Изменить размер шрифта - +
— Это ваш кооператив?

— Это наши люди, которые работают с ГИБДД, — снисходительно пояснил Артемов. Шла чистая импровизация, но он был ею доволен: именно так, весело и неожиданно, и должны выглядеть серьезные вещи. — Можно показать, и ни один гаишник не оштрафует. Скажите, а вы всегда задаете так много вопросов?

— Это моя профессия — я ведь журналист...

— Знаете, у меня тоже есть профессия. Давайте хотя бы друг для друга не будем только профессионалами, — предложил Артемов. — А то мои ответы на ваши вопросы могут оказаться... не совсем симметричными.

— А почему «таврия»?

— А вы хотите, чтобы я ездил на «мерсе»? Поразительно, до чего все начитались покетбуков...

— Ну не обижайтесь! — серьезно попросила она. — О журналистах — в особенности журналистках — тоже у всех превратное представление. Вот Бобров — знаете Боброва? — он как узнал, что я журналистка, сразу решил, что я лезу к нему в постель для эксклюзивного интервью. Очень мне нужен этот ростовский парвеню! Да и о вашей профессии мне писать, честно говоря, неинтересно. Я бы охотнее с вами поговорила еще раз, как сегодня. О себе, о вас... Просто так.

Артемов поразился легкому успеху и даже несколько разочаровался в девушке, которая так быстро бежала на запах крови. Но, с другой стороны, он отлично понимал, что глагол «поговорить» следует понимать строго буквально — по крайней мере на первых порах: у нее явно кто-то был, кто-то давний и постоянный, — такие вещи он просекал, перед ним была спокойная и счастливая девочка с уверенностью в завтрашнем дне. Предстояла борьба, но тем интереснее все выглядело.

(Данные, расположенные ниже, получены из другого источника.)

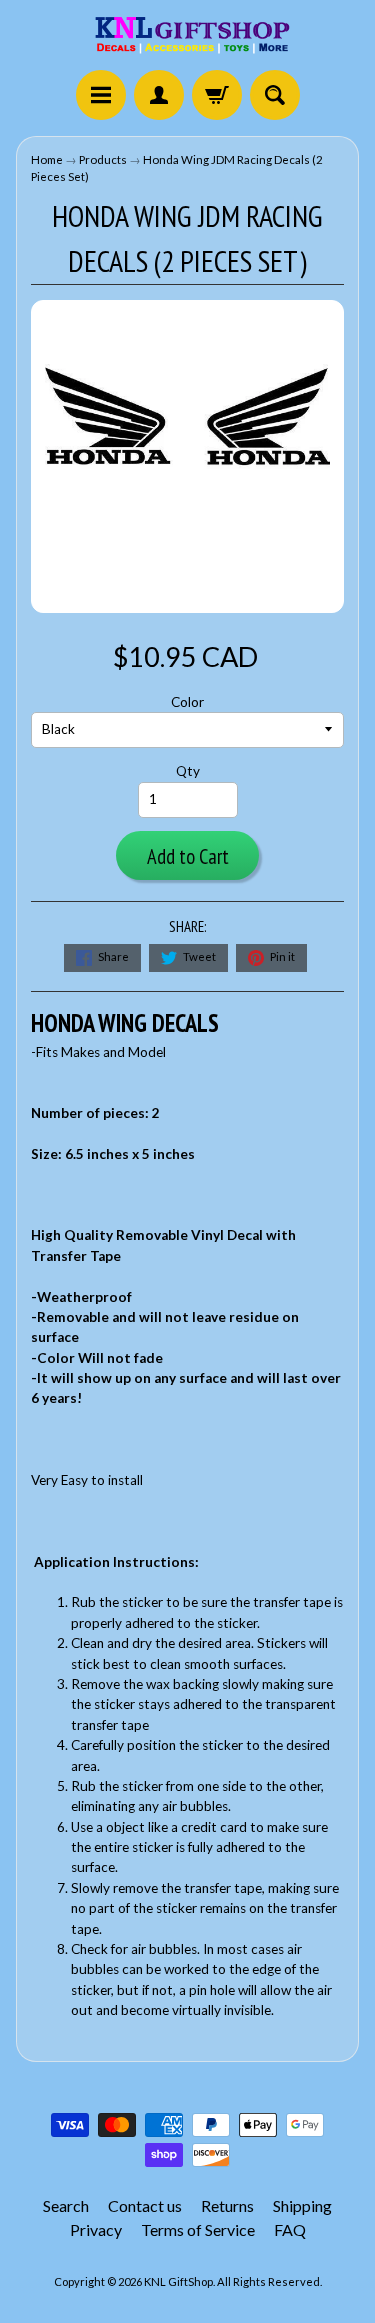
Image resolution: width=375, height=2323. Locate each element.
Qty (188, 771)
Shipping (302, 2205)
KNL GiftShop (178, 2281)
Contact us (145, 2205)
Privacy (96, 2229)
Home (47, 159)
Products (103, 159)
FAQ (290, 2229)
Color (187, 702)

Он прикинул свои шансы: кабаки отпадают, но серьезные киллеры и не ходят по кабакам. Они читают классику, часто и помногу думают о жизни и смерти. Они немного философы, эти настоящие киллеры. В каждой профессии есть своя элита: те, кого уже не интересуют деньги и успех. Их интересуют вершины мастерства. «Мне по душе строптивый норов артиста в силе, он отвык». Они едят только диетическое, совершают упорные медитации на специальном коврике, истязают тело долгими тренировками. Женщины их не интересуют. Они нужны им, чтобы поговорить — если, конечно, это женщины, с которыми стоит говорить.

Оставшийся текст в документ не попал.